Une préquelle avec les problèmes que ça implique

Le tueur de daims est un roman de 1841 qui est à la fois le dernier et le premier d’une série qui est plus connue grâce à un autre roman : Le dernier des Mohicans. Il s’agit du dernier parce qu’il fut le dernier écrit, mais il s’agit également du premier, si l’on suit chronologiquement les aventures du protagoniste de ces roman, Nathaniel Bumpoo, dit Œil-de-Faucon, dit Bas-de-Cuir, dit La Longue Carabine, dit également, et finalement le tueur de daims.


Cette série comporte cinq romans, où Œil-de-Faucon est généralement un vétéran, puisque ces récits couvrent une période allant de 1740, où Œil-de-Faucon est encore jeune homme à 1804 où il a sans doute passé les quatre vingt ans.


Ça traîne un peu, beaucoup, en longueur. Cinq cents pages pour couvrir un conflit de trois ou quatre jours où il ne se passe au final pas énormément de choses ça fait long. Pas qu’on s’ennuie vraiment, mais tout de même, c’est un peu trop, et je comprends l’utilité de textes abrégés pour ce genre de romans où au final la même chose est dite, mais de façon plus efficace.


D’autant que le plus pénible est notre protagoniste, ici nommé Tueur de daims, qui a tendance à se répéter beaucoup sur « les dons des peaux-rouges, les dons des hommes blancs, je fais selon ma nature, bla, bla, bla … » C’est intéressant, et même important, la première fois puisque cela établit la personnalité de l’homme et sa moralité qui contraste avec celle des autres coureurs des bois, mais une fois que c’est établit, c’est redondant et très lourd de le lire faire la morale à tout un chacun quand il ouvre la bouche.

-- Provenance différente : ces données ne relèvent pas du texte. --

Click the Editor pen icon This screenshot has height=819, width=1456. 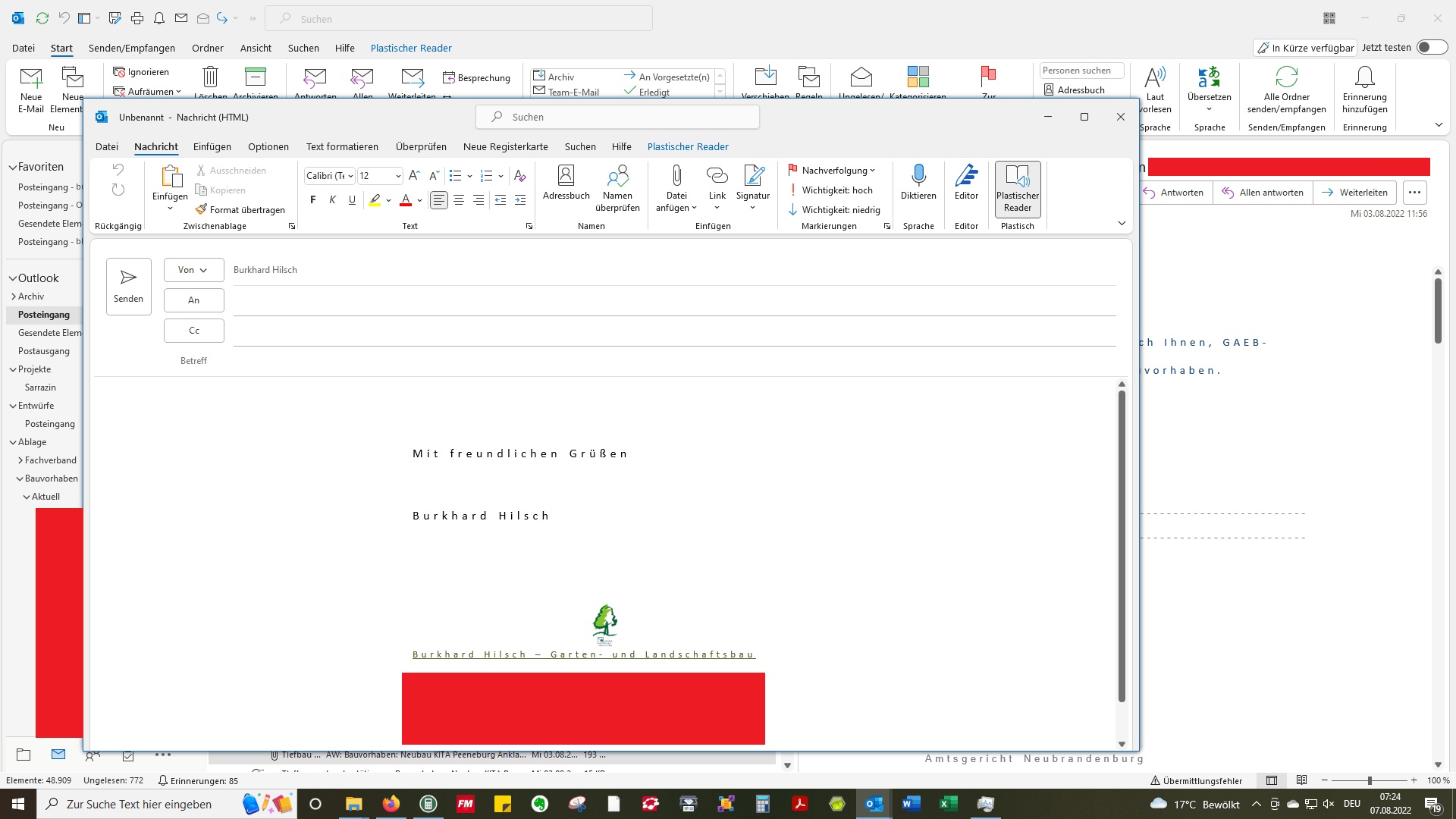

Le personnage reste toutefois sympathique, et sa moralité justement, est très moderne si l’on considère l’époque de l’écriture. Malgré l’usage d’un vocabulaire certainement daté, James Fenimore Cooper nous présente tout de même un personnage très respectueux des natifs, qui n’a pas l’orgueil et le mépris pour eux que bon nombre de colons avaient.


Je trouve ça d’ailleurs, assez paradoxal. L’attitude d’Œil-de-Faucon étant bien plus typique des colons Français qui s’adaptaient et essayaient de vivre comme les locaux, faute d’avoir des colonies assez développées sans aucun doute, que des colons Anglais qui venaient reconstruire l’Angleterre chez les autres. Pourtant dans Le dernier des Mohicans, au moins dans le souvenir que j’en ai, les Français en prennent plein la tronche. Les Amérindiens alliés aux Anglais, sont beaux, nobles, respectueux de la parole donnée, alors que ceux alliés aux Français sont des fourbes, menteurs, violeurs …


Curieusement, et surtout heureusement, cette vision caricaturale est bien moins absente du Tueur de daims. Peut-être parce qu’écris quinze plus tard et après que l’auteur ait vécu en France où il a apparemment appris à apprécier certains Français ? En tout cas les Hurons qui sont toujours les antagonistes sont décrits avec bien moins de subjectivité. La guerre est inévitable, mais ils se conduisent de façon raisonnable, avec ruse mais avec sagesse aussi, en respectant les coutumes de guerre locales, et le point de vue le plus anti Français se trouve être celui d’un personnage qui est présenté comme hypocrite, vénal et pas très malin. Il y a quand même des discours au début du livre où le protagoniste défend l’humanité des amérindiens en disant, en gros, qu’on trouve des hommes bons partout, chez les blancs comme chez les rouges, sauf chez les Français. Encore des progrès à faire donc.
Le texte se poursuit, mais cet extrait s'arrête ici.